The study surveyed 158 elite-level volleyball players by way of a questionnaire.  The answers indicated that almost all the players performed some kind of injury-prevention program yet almost half of the players had been injured.  Most of the players exercised without supervision.  Further, two groups of players were given exercise programs.  One group was given a personalized program and was supervised by a physiotherapist.  The other group was given a non-personalized program and they were not supervised during workouts.  The supervised group both improved their performance more than and had a lower injury rate than the unsupervised group.

Now, from the description of the study, there are several weak points that we could discuss: small sample size, physiological differences in the groups that might predispose or protect the players from injury, effect of the supervision vs. the effect of the personalized workout in the results, validity of the questionnaire.  What’s more important though is that even elite-level athletes might benefit from a personalized, supervised conditioning program.

“I have a feeling that more athletes really stick to the program and focus on the task if there is a coach present.

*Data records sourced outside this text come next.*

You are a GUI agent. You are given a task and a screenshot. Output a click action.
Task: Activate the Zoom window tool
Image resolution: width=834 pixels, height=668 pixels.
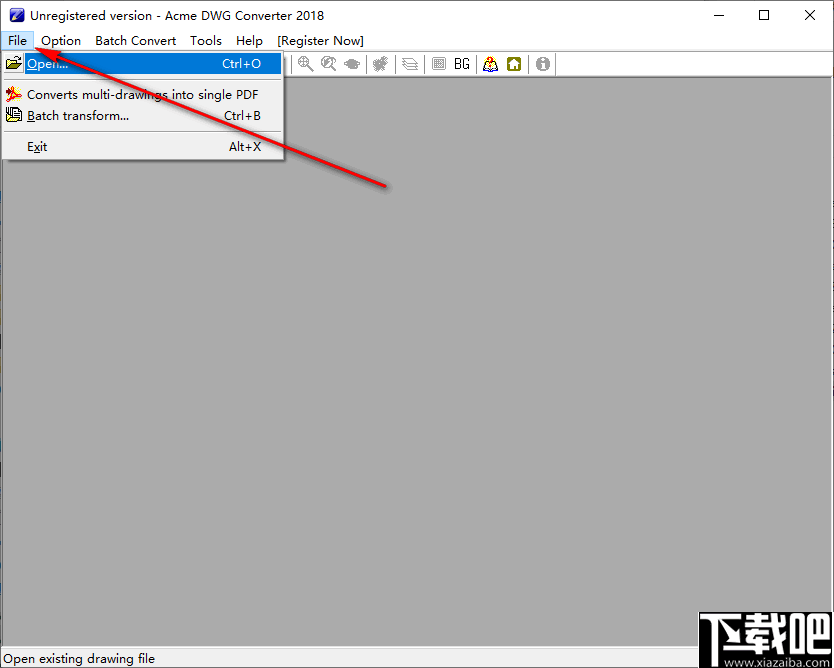330,63
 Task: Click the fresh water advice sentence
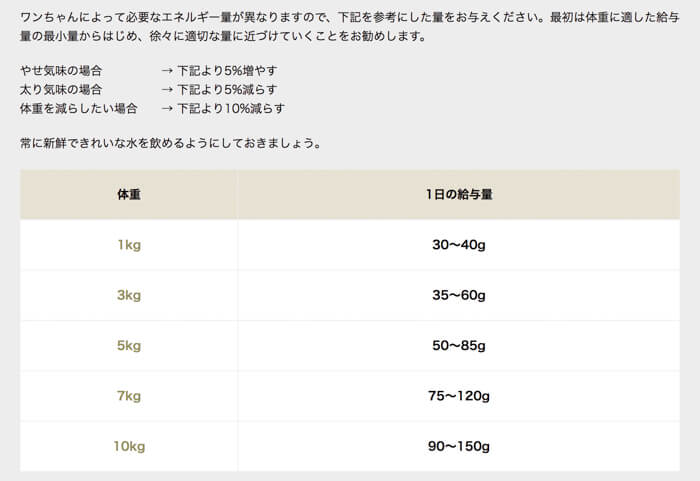[171, 143]
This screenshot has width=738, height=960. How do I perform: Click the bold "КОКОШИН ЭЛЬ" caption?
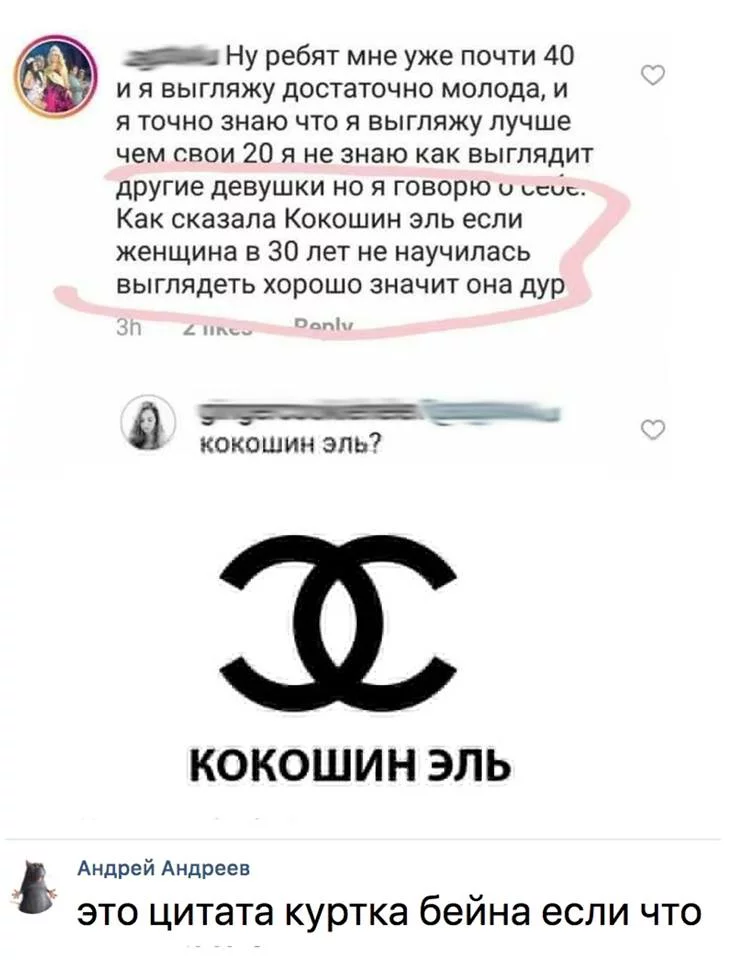[350, 765]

Many players may feel that the strength and conditioning training is the boring part of their sport, which makes it tempting to ‘cheat’ when nobody is watching,” says Sofia Augustsson, author of the study.

These are people for whom their sport is a major focus of their lives to the point that they may be earning a living from volleyball, so we might expect very strict adherence to any exercise program given to them.  However, the behavior of these athletes and the results of their exercise programs confirms something I learned in graduate school: personalized programs and close interaction with individuals has impact.  The more a fitness instructor or coach can work with one person or a small group the more likely that person or group will adhere to a program and succeed.

Does this sound like an argument for hiring a personal trainer?  Well, yes, absolutely it does!  Obviously I’m biased here but at the same time, there seems to be just a little bit of science to back up the idea.

To take it a little further, what I often see in the gym are people exercising but putting forth little effort.  They’re often doing the same workout over and over.  They may be neglecting their needs in favor of their “wants.”  (“I want bigger pecs,” or  “I want washboard abs” for example but what he or she may need is more hip or spine mobility, better shoulder stability or better nutrition.)  So often these folks are putting in the time but they’re not getting the most value for their time–but at least they’re doing something in the way of exercise.   Many more gym goers will give up altogether.  They’ll spend some time exercising but never knowing the important whys and hows of getting to their goal.  They’d stand as good a chance of getting a college degree without a degree plan.  (BTW, here are some interesting stats on Americans’ exercise habits…  Had to throw that in somewhere.)

It’s entirely likely that some time (and yes money) spent with a trainer could improve things dramatically.  Just about anyone will benefit from a different set of eyes to look over their goals and their methods to achieving those goals.  Even the most dedicated gym rat works harder when someone else is pushing him or her.  Getting in shape and staying healthy is more than just reading an article or doing the workout you did in high school.  So if you want to get the very most out of your time in the gym, or on the road, or on the track, the pool, the basketball court–wherever it is you exercise, seek out professional advice and you may achieve more than you ever imagined.